§ YOUR OBJECTIVE
Update the lines from the one holding "Where should I" through the end of the records, inclusive, by changing "logo" to "emblem" and keeping everything else the same. Leave the pictures out of your answer.

§ WORKING DATA
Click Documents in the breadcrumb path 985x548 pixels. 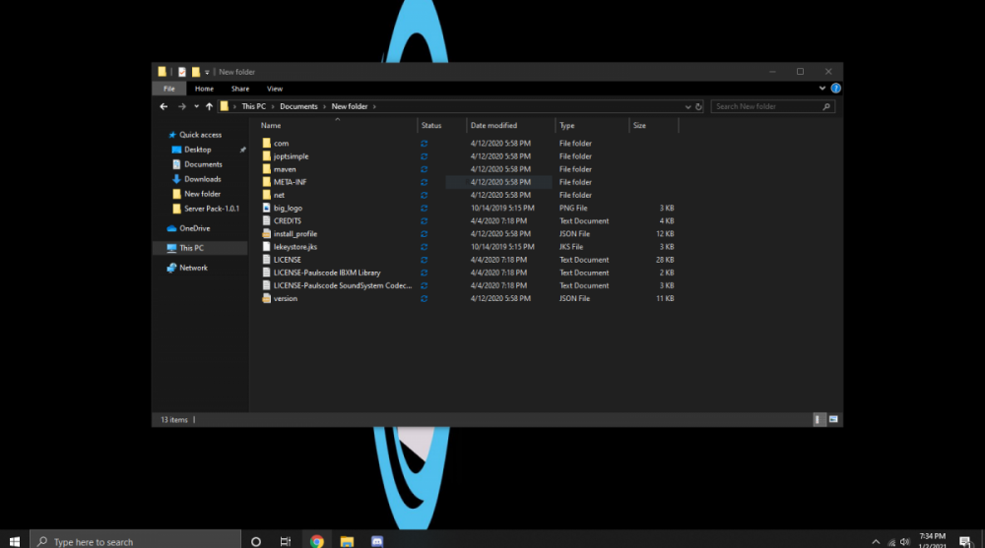[x=298, y=106]
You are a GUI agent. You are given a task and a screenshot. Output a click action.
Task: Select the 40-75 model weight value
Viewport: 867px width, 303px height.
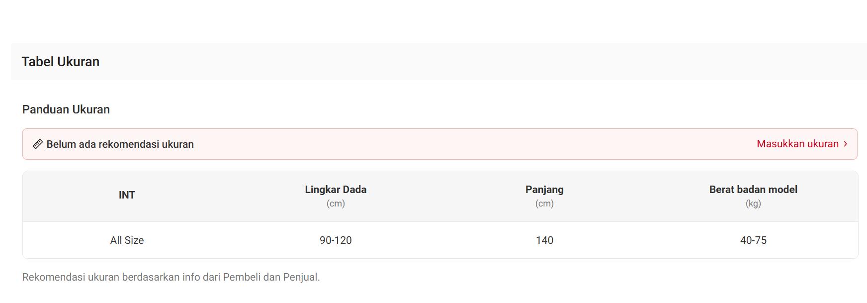(x=753, y=240)
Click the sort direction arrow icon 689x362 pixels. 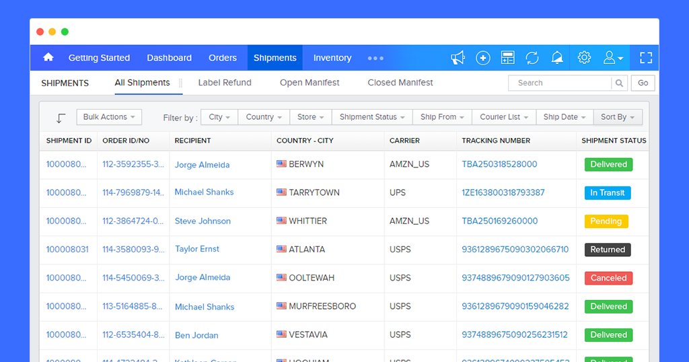point(61,118)
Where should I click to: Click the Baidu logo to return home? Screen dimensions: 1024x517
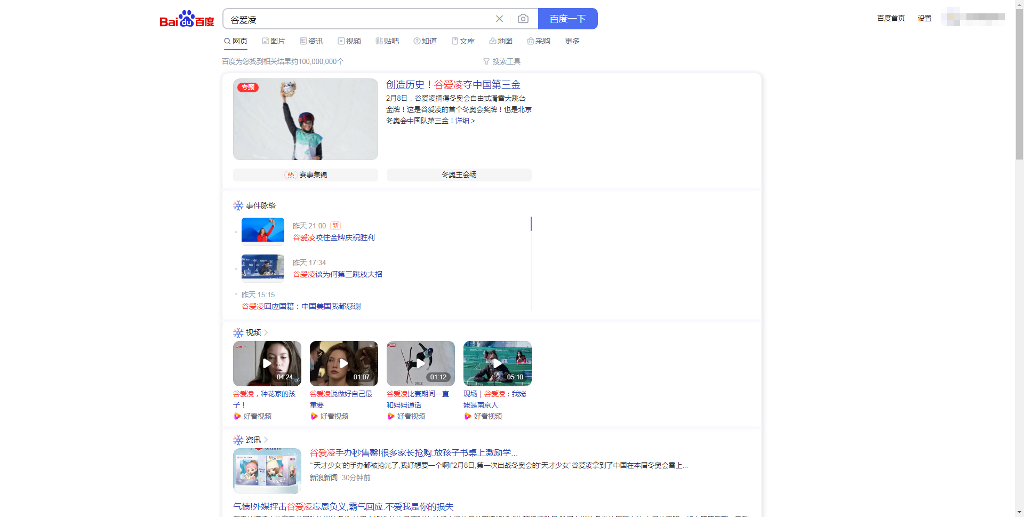(x=186, y=19)
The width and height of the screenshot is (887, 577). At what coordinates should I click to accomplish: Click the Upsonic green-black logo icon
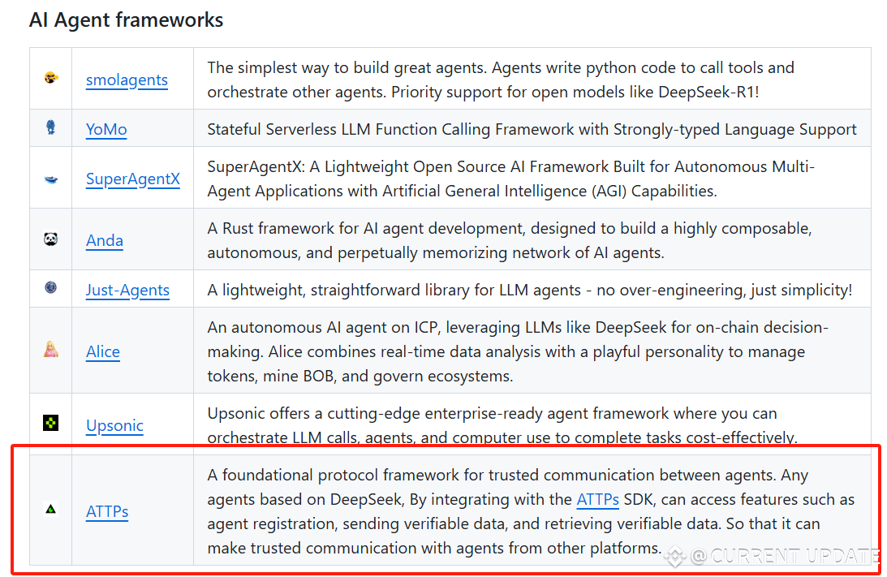pyautogui.click(x=51, y=423)
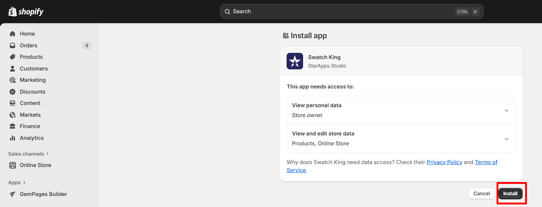
Task: Expand the Apps section in sidebar
Action: point(17,182)
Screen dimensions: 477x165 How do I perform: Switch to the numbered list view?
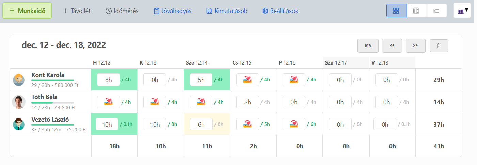[x=436, y=11]
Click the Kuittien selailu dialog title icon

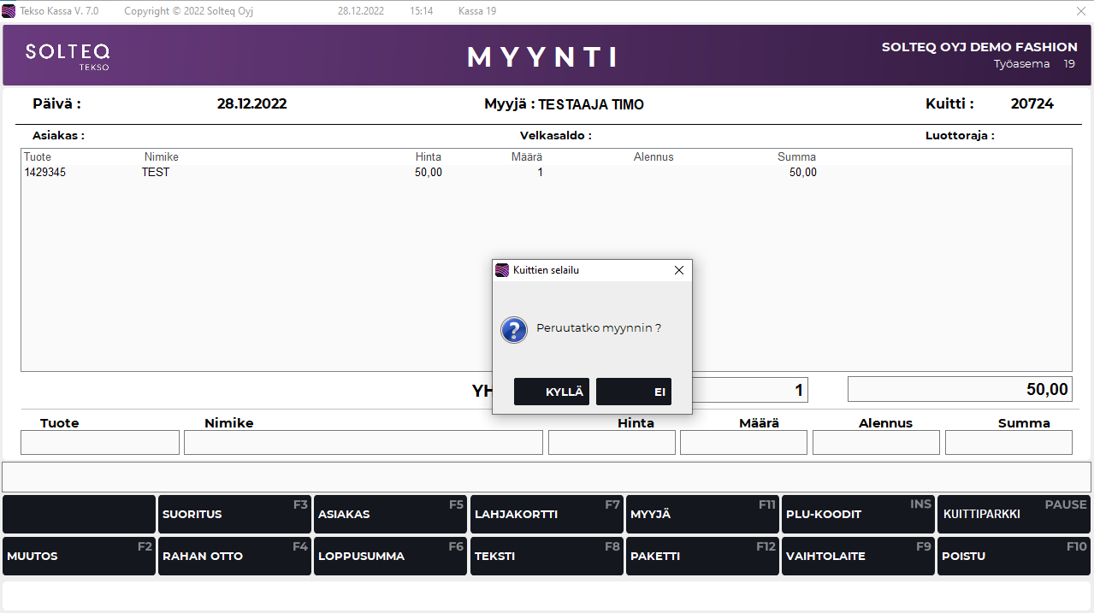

§ TASK OUTPUT
Where should I click to: Click the Baidu emblem to return home? Screen dimensions: 1024x517
(x=186, y=19)
The width and height of the screenshot is (887, 577). At what coordinates should I click to accomplish: Click the Upsonic green-black emblem icon
pyautogui.click(x=51, y=423)
Task: Expand the Apps section in sidebar
Action: point(17,182)
Screen dimensions: 477x165 How do I perform: Switch to the numbered list view?
[x=436, y=11]
Click the Kuittien selailu dialog title icon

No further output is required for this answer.